Hartlepool's directly elected mayor Stuart Drummond used his second annual state of the borough debate to take a swipe at the councillors he said were trying to undermine his work. He told a gathering in the civic centre of about 100, including councillors, that opponents had shunned and isolated him.

He said they were refusing to listen to his pleas for cross-party co-operation for the good of the town.

Independent Mr Drummond, shock winner of the mayoral election last year, said: "I have lost count of the number of times that I have declared that the best way forward is by everyone working together.

"But I'm tired of offering olive branches and I'm sick of wasting my breath.
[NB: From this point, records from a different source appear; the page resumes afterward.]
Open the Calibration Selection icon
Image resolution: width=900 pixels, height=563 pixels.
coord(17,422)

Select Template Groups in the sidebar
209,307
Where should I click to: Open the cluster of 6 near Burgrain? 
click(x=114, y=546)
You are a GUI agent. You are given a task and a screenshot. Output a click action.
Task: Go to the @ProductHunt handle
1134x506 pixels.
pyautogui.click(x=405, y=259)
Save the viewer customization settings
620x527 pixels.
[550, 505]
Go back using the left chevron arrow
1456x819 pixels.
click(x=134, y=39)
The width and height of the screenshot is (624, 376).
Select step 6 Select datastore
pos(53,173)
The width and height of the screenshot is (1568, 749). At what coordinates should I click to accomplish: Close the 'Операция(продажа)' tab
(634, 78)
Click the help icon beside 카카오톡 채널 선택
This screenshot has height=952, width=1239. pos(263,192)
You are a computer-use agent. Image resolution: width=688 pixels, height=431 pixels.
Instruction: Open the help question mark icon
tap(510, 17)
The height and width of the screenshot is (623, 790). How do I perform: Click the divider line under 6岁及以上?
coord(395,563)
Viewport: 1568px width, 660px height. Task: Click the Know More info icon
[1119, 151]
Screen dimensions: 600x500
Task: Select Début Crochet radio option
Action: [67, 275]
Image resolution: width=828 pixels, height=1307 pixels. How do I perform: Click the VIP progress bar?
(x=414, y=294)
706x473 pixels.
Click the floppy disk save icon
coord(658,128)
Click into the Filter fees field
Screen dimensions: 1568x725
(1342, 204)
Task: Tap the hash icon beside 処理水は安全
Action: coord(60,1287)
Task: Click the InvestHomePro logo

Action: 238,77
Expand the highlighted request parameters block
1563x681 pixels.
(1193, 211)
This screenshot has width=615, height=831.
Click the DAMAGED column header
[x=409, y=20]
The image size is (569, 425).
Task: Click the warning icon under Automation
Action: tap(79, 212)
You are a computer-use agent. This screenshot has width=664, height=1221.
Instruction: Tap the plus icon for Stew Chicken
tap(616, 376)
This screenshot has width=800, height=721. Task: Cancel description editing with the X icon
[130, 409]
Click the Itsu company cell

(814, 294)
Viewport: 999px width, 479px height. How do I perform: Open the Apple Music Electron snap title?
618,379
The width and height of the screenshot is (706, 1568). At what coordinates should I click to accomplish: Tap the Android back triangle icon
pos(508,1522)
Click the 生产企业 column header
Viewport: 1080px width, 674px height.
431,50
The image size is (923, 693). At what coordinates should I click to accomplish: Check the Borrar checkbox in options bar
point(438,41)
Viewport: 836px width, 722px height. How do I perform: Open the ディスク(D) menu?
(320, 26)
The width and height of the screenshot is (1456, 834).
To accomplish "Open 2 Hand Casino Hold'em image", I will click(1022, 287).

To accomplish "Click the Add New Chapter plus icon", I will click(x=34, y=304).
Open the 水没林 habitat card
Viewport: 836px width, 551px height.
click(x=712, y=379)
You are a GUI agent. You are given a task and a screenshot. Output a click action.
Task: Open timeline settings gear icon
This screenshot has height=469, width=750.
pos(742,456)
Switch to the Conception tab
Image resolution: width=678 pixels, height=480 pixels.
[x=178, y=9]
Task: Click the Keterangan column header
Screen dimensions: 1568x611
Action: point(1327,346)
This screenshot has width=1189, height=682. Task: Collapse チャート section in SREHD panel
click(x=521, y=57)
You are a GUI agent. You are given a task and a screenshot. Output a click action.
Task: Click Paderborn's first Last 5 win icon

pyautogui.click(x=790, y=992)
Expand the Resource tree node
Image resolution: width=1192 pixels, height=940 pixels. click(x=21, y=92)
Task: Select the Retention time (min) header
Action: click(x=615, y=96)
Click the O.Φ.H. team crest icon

I feel as if I have been deliberately shunned and isolated.

"Tragically, as I see it, this has resulted in an unfortunate and pathetic political predicament in which I have been democratically elected to carry out serious tasks . . . in a systematic vehicle which is restricted by how it can manoeuvre and operate - and manned by a crew, some of which are unwilling or unable to put all hands on the pump."

Mr Drummond's public attack comes less than a month after he was criticised by senior members of Hartlepool Borough Council as they discussed his vision for the town.

One councillor branded the mayor "nave and inexperienced" while another, Conservative leader Doug Ferriday, said: "He hasn't got the drive or the wisdom to carry out the job."

Responding to the attacks last month, Mr Drummond said: "It's now pretty obvious councillors are not going to give me support and they will criticise me at every opportunity."

At his address on Tuesday night, he said: "I have been working hard to get to grips with what politics and local government is really about and I've been learning how this new system of local governance can work. It leads me to the same conclusions, that there is no room for party politics in local government.